The Acting Secretary of State to the Diplomatic Representatives in the American Republics
Sirs: It has been brought to the Department’s attention that Argentina is attempting to build up its merchant marine through a system of preferences and discriminations. In this regard pressure is being brought upon other countries by Argentina to include a provision in treaties or agreements under negotiation whereby each country shall take necessary measures to assure that the transportation of merchandise shall take place in vessels of the two contracting countries on an equal tonnage basis.
In Washington, D.C., October 24–30, 1946 during its Second and Final Session the United Maritime Consultative Council representing eighteen maritime nations, was unanimously of the opinion that an Inter-Governmental Maritime Consultative Organization be established through the machinery of the United Nations as a permanent agency in the shipping field. Delegations from the following countries participated: Australia, Brazil, Belgium, Canada, Chile, Denmark, France, Greece, India, Netherlands, New Zealand, Norway, Poland, Sweden, Union of South Africa, United Kingdom, United States, and [Page 255] Yugoslavia (represented at the meetings by an observer). It is expected that the Economic and Social Council of the United Nations will shortly request the Secretary General to convene a diplomatic conference of interested governments to meet in the autumn of 1947 if practicable, to further consider the Draft Convention approved by the Council.
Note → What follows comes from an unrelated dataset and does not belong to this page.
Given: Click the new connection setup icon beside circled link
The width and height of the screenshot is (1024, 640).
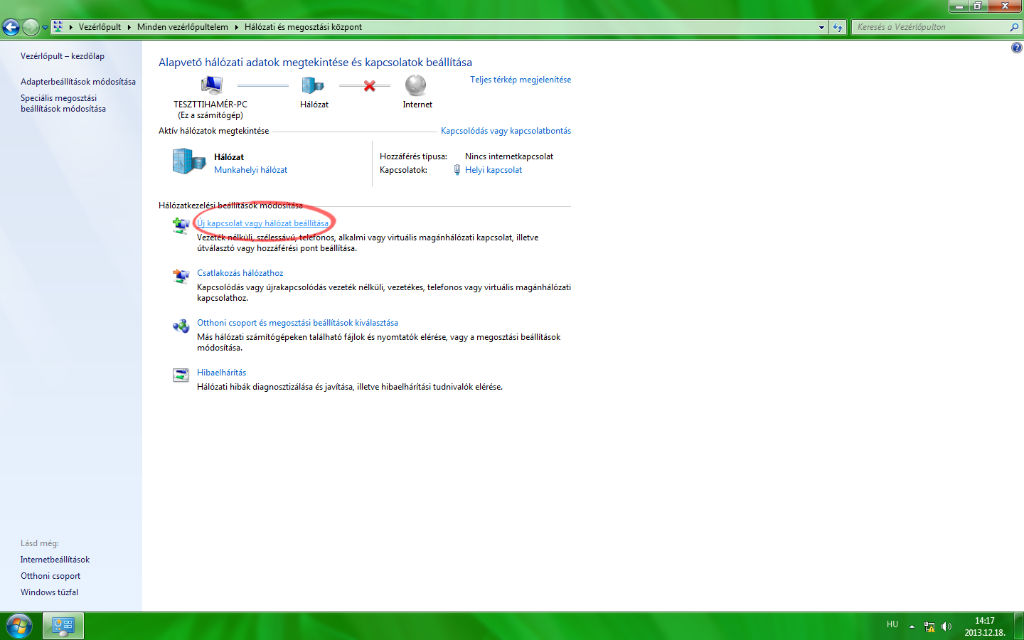Looking at the screenshot, I should point(181,225).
Article I of the Draft Convention describing the scope and purposes of the Organization proposes “to encourage the removal of all forms of discriminatory action and unnecessary restrictions by Governments affecting shipping engaged in international trade so as to promote the availability of shipping services to the commerce of the world without discrimination.”
The maritime history of the United States of America indicates that nations indulging in policies of discrimination inevitably reap the dubitable rewards of retaliation.
I enclose a memorandum prepared within the Department under date of March 24, 1947 entitled “Shipping Discriminations”62 for your appropriate use.
The Department is concerned about the current trend in some countries, as evidenced by treaty provisions and by local legislation, towards the adoption of policies of flag discrimination. Accordingly, any comments, statements, or proposed laws, regulations, or treaty provisions, coming to your attention and bearing upon this general situation should be reported to the Department.